Follow along with me and we’ll make it together! This project will come in three installments. It’s easy – I promise – and best of all it will allow you to showcase some of your “personal resource center/stash” machine appliqué designs that I know you have, ha!

Supply List for the project:

Cut out your chosen tote fabric according to this chart. For the main portion of my tote I reached way back in my stash and dug up some fabrid from Michele D’Amore’s “Habitat” collection. So tickled to find the perfect use for it! The fabric under my fashion girl was a print from Riley Blake designs: “The Cottage Garden, Gray – Newsprint” by The Quilted Fish.

Press and starch each block and sew together in the layout as shown with a ½” seam allowance. Press all the seams open as you go. You should now have two pieces, a tote back and a tote front. The tote front has the 8” inset fabric in the center. 

Choose your embroidery designs! I used “Malibu” from my Traveling Girls collection. She’s a 5×7 appliqué design and fit perfectly inside the inset for the front. Then I chose three 4×4 appliqué designs from my La Moda Appliques collection. (Later, I put those specific designs together in a special set – Malibu Tote Special Design Package – just for this project!) If you have never done an appliqué design before and you want to try it, please read my “Amazing Appliqué” post. For best results in layout, hooping and aligning the designs properly, print paper templates of all your designs. Use your hoop grid to correctly align the design within the hoop. (For more about that, read my “Borderline Crazy” post.)

Keep the designs within the area that will become the front side of the tote. You’ll need at least 3” between the outside edge of the design and the raw edge of the fabric. Stabilize the center part of the tote front fabric with Totally Stable in an area larger than the hoop you will be using. For best results for most designs, you’ll probably need another layer of stabilizer.

Float that piece under the hoop before you begin stitching (using a piece of regular tear-away stabilizer cut slightly larger than the hoop). Embroider the center design. Remove the stabilizers and press from the wrong side. 

Fuse more Totally Stable to the wrong side of the fabric, covering the area under the additional designs. It’s okay for the stabilizer to extend past the edge. That might be necessary in order to have something in the hoop in that area. Just make sure the stabilizer is larger than the area to be hooped.

Once you have finished all the embroidery, remove the stabilizers and press from the wrong side.

Cut two pieces of lining fabric the same size as the tote bag front and back fabric.

Cut out 3” boxes on the bottom corners of the tote front and back pieces and the lining pieces. Be precise – use your ruler! 🙂

 Trim ½” off the top edge of both lining pieces.

Cut two pieces of Soft and Stable to match the tote front and back pieces. If you are planning to use your Sashiko machine to quilt this project, cut the Soft and Stable in blocks larger than the tote pieces and don’t cut out the corners yet.
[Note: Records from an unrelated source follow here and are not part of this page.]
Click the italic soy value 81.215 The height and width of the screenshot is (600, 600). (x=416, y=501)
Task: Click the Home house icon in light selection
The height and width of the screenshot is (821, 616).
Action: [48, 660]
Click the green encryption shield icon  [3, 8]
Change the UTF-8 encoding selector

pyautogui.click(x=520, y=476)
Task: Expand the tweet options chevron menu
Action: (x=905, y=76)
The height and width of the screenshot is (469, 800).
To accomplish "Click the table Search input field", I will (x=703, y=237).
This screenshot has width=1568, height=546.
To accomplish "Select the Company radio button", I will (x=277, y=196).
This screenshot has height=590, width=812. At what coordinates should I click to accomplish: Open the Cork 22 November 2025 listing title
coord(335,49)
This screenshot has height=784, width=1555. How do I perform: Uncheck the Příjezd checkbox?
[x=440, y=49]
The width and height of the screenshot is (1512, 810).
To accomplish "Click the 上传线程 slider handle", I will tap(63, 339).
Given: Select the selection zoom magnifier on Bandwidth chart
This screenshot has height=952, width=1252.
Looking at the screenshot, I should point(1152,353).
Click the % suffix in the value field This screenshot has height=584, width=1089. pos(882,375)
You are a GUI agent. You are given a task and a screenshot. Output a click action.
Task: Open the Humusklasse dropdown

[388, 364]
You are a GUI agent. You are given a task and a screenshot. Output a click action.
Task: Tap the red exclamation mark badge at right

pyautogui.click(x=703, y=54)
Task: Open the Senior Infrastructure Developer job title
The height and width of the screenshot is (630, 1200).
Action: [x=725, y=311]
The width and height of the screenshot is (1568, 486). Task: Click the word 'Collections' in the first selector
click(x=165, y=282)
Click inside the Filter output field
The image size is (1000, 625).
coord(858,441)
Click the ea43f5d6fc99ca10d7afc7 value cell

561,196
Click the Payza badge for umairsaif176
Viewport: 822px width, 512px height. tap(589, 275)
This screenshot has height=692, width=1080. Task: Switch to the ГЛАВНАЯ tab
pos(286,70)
Quilt the front and back tote pieces. When using Baby Lock’s Sashiko machine, a stitch length of 4 and a space length of 3.5 is nice. Remember to change the presser foot pressure dial to 4 or 4.5. Mark the tote fabric with two cross-hatched lines squared with each other on the diagonal across the fabric as shown. Use your quilt guide for evenly spaced lines.

Place the tote front on the Soft and Stable and quilt as desired. Repeat for the tote back piece. (Include just the Soft and Stable and the tote fabric, not the lining. That will be added later, just hang on to it.)

Got a Baby Lock Sashiko machine? This is a great project to practice doing the Sashiko hop with! Watch my video HERE to learn more about that.
Whatever kind of quilting you choose to do – Sashiko or regular sewing machine quilting – don’t quilt into the appliqué designs. Free motion stipple quilting looks pretty on this project too. You will discover how fun it is to quilt on byAnnie’s Soft and Stable. (I love this stuff!)

Okay, that’s it for this session. To continue, go read part 2

Happy Stitching!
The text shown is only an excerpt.